**Your assignment**
I'd like the entries reproduced exactly, with the images omitted.

-*-

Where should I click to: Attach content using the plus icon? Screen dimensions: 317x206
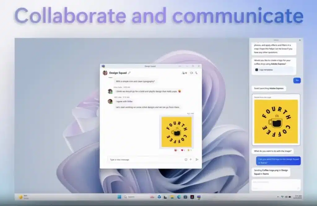tap(191, 160)
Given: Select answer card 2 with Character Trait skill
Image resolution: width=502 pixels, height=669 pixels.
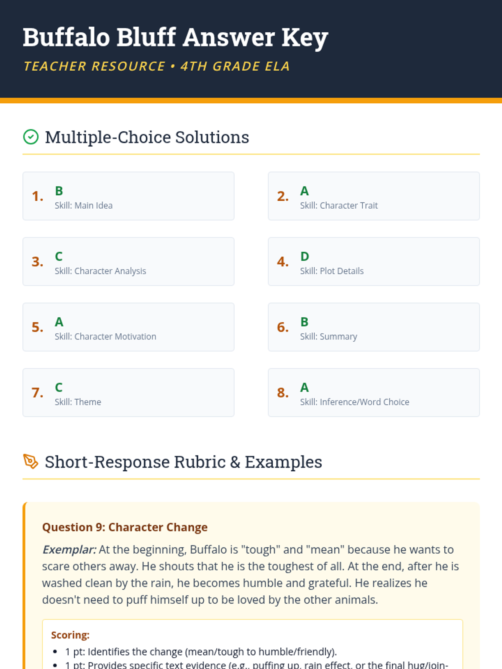Looking at the screenshot, I should click(374, 196).
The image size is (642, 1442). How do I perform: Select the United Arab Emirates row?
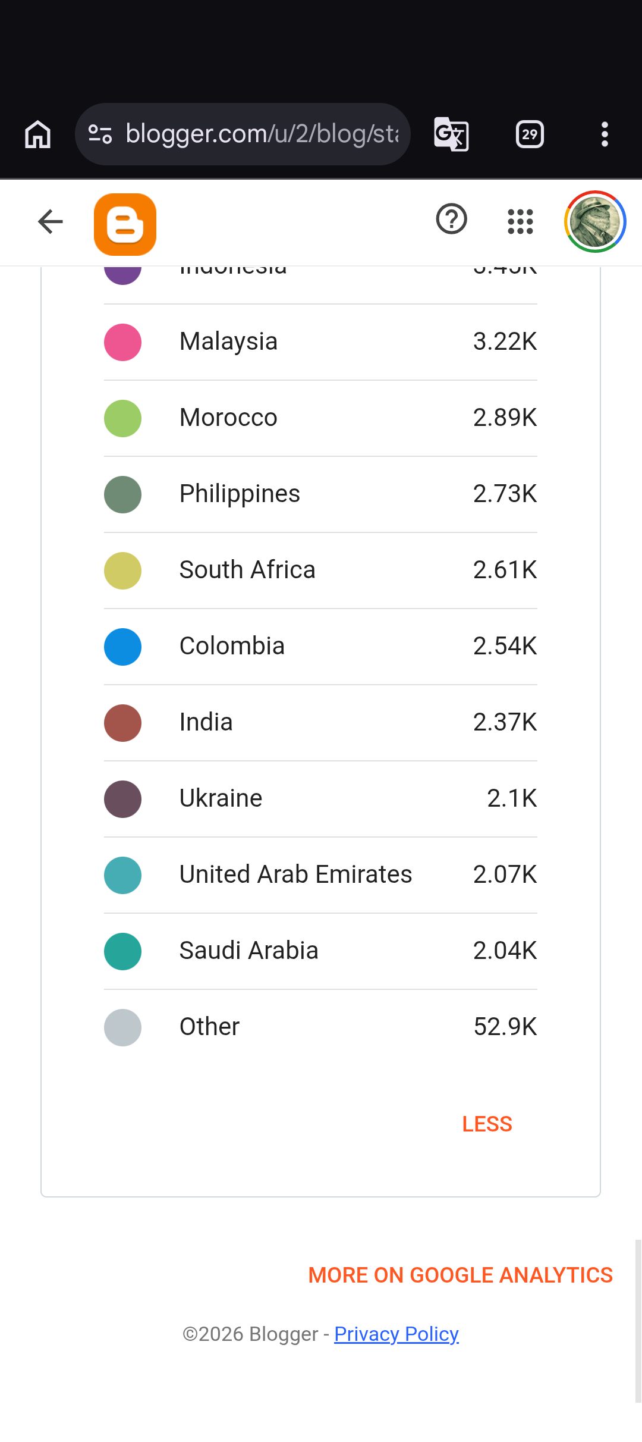pos(320,875)
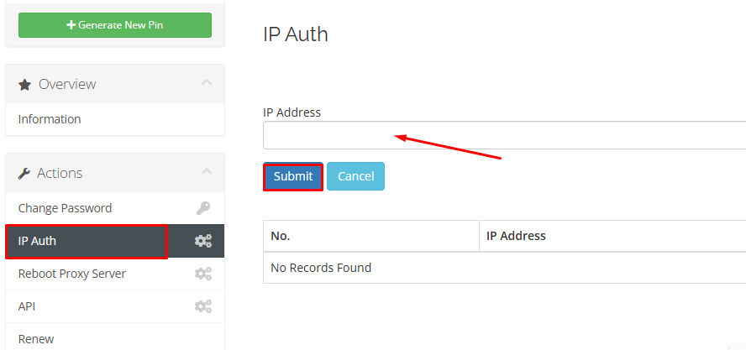Click the plus icon on Generate New Pin
746x350 pixels.
[71, 25]
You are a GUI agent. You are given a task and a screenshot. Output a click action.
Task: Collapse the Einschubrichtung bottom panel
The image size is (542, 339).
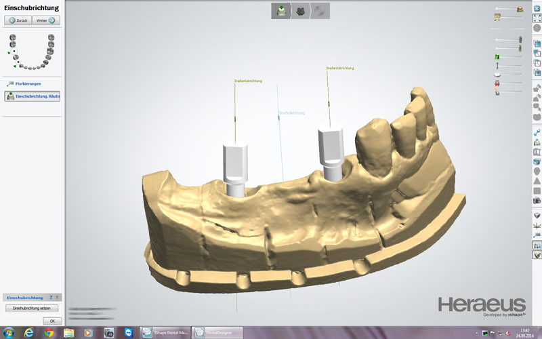pos(58,297)
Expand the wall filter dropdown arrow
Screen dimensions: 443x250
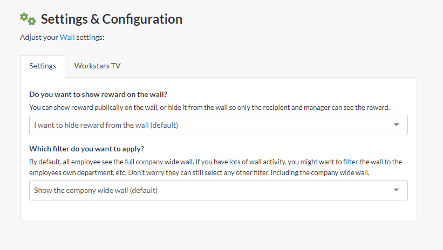click(396, 190)
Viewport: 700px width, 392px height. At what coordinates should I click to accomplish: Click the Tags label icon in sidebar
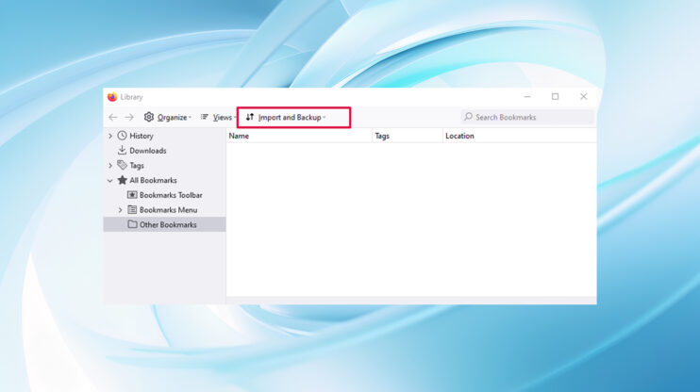[122, 166]
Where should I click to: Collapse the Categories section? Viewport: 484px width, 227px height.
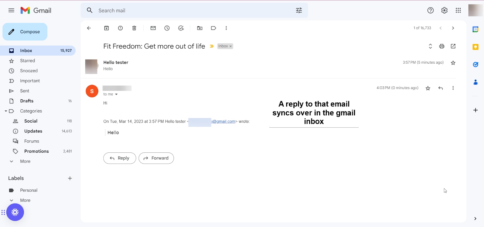[6, 111]
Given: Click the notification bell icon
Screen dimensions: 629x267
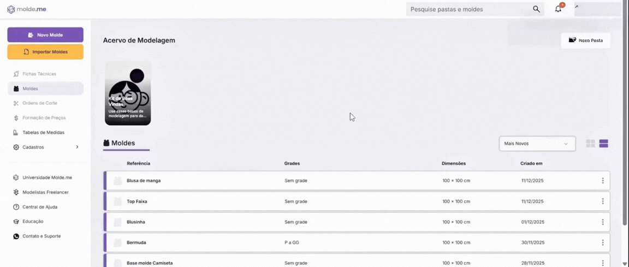Looking at the screenshot, I should 558,9.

-*-

**Exercise solution**
Where should I click to: Attach content using the plus icon? Screen dimensions: 317x206
tap(191, 160)
Given: Select answer card 2 with Character Trait skill
Image resolution: width=502 pixels, height=669 pixels.
Looking at the screenshot, I should click(374, 196).
The image size is (642, 1442). How do I perform: Select the United Arab Emirates row?
pos(320,875)
Click the plus icon on Generate New Pin
746x350 pixels.
[71, 25]
You are a GUI agent. You are given a task and a screenshot. Output a click action.
Task: Collapse the Einschubrichtung bottom panel
The image size is (542, 339).
pos(58,297)
Expand the wall filter dropdown arrow
Screen dimensions: 443x250
click(396, 190)
Viewport: 700px width, 392px height. At what coordinates should I click to accomplish: Click the Tags label icon in sidebar
[122, 166]
Where should I click to: Collapse the Categories section? Viewport: 484px width, 227px height.
[6, 111]
Given: Click the notification bell icon
Screen dimensions: 629x267
Looking at the screenshot, I should 558,9.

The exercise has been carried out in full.